Top to bottom, every record is to be copied word for word.

━━━ SOURCE MATERIAL ━━━

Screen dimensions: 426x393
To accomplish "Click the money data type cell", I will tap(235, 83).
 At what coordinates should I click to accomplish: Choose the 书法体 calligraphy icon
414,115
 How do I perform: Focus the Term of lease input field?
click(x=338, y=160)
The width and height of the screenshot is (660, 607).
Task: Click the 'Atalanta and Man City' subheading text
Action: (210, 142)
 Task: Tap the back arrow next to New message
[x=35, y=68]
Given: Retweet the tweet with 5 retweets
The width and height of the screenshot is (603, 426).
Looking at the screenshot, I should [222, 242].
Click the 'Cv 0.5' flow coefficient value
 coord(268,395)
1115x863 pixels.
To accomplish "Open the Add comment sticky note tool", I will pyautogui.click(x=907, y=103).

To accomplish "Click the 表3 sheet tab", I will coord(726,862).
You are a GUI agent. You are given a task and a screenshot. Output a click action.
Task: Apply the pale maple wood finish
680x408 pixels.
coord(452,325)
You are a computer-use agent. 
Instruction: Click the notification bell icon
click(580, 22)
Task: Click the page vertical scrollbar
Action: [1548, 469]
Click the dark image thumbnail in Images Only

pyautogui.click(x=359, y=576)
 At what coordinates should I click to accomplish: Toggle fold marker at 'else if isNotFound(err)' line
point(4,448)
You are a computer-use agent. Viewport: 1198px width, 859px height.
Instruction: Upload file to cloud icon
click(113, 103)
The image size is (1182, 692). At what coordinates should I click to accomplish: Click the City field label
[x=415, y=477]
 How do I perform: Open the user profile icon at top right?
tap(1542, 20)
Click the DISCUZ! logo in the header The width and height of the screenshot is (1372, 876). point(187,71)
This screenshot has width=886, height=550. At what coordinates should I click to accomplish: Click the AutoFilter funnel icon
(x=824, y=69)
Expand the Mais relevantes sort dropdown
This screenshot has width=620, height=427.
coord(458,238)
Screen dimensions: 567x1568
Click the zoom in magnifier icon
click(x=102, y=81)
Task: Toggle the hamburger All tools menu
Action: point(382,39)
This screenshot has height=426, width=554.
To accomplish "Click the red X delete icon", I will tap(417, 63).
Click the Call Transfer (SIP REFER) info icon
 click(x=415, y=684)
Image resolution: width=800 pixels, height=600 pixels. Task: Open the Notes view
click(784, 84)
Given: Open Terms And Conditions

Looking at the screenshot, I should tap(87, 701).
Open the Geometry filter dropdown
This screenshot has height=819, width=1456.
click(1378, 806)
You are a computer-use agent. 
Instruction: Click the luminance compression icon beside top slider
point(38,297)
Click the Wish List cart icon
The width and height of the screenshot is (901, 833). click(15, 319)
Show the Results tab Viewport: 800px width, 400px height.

━━━

### REPLY
Screen dimensions: 426x393
To accomplish "Click the money data type cell", I will tap(235, 83).
 At what coordinates should I click to accomplish: Choose the 书法体 calligraphy icon
414,115
 How do I perform: Focus the Term of lease input field?
click(x=338, y=160)
The width and height of the screenshot is (660, 607).
Task: Click the 'Atalanta and Man City' subheading text
Action: (210, 142)
 Task: Tap the back arrow next to New message
[x=35, y=68]
Given: Retweet the tweet with 5 retweets
The width and height of the screenshot is (603, 426).
Looking at the screenshot, I should [222, 242].
Click the 'Cv 0.5' flow coefficient value
 coord(268,395)
1115x863 pixels.
To accomplish "Open the Add comment sticky note tool", I will pyautogui.click(x=907, y=103).

To accomplish "Click the 表3 sheet tab", I will coord(726,862).
You are a GUI agent. You are given a task and a screenshot. Output a click action.
Task: Apply the pale maple wood finish
680x408 pixels.
coord(452,325)
You are a computer-use agent. 
Instruction: Click the notification bell icon
click(580, 22)
Task: Click the page vertical scrollbar
Action: [1548, 469]
Click the dark image thumbnail in Images Only

pyautogui.click(x=359, y=576)
 At what coordinates should I click to accomplish: Toggle fold marker at 'else if isNotFound(err)' line
point(4,448)
You are a computer-use agent. Viewport: 1198px width, 859px height.
Instruction: Upload file to cloud icon
click(113, 103)
The image size is (1182, 692). At what coordinates should I click to accomplish: Click the City field label
[x=415, y=477]
 How do I perform: Open the user profile icon at top right?
tap(1542, 20)
Click the DISCUZ! logo in the header The width and height of the screenshot is (1372, 876). point(187,71)
This screenshot has width=886, height=550. At what coordinates should I click to accomplish: Click the AutoFilter funnel icon
(x=824, y=69)
Expand the Mais relevantes sort dropdown
This screenshot has width=620, height=427.
coord(458,238)
Screen dimensions: 567x1568
Click the zoom in magnifier icon
click(x=102, y=81)
Task: Toggle the hamburger All tools menu
Action: point(382,39)
This screenshot has height=426, width=554.
To accomplish "Click the red X delete icon", I will tap(417, 63).
Click the Call Transfer (SIP REFER) info icon
 click(x=415, y=684)
Image resolution: width=800 pixels, height=600 pixels. Task: Open the Notes view
click(784, 84)
Given: Open Terms And Conditions

Looking at the screenshot, I should tap(87, 701).
Open the Geometry filter dropdown
This screenshot has height=819, width=1456.
click(1378, 806)
You are a computer-use agent. 
Instruction: Click the luminance compression icon beside top slider
point(38,297)
Click the Wish List cart icon
The width and height of the screenshot is (901, 833). click(15, 319)
Show the Results tab Viewport: 800px width, 400px height.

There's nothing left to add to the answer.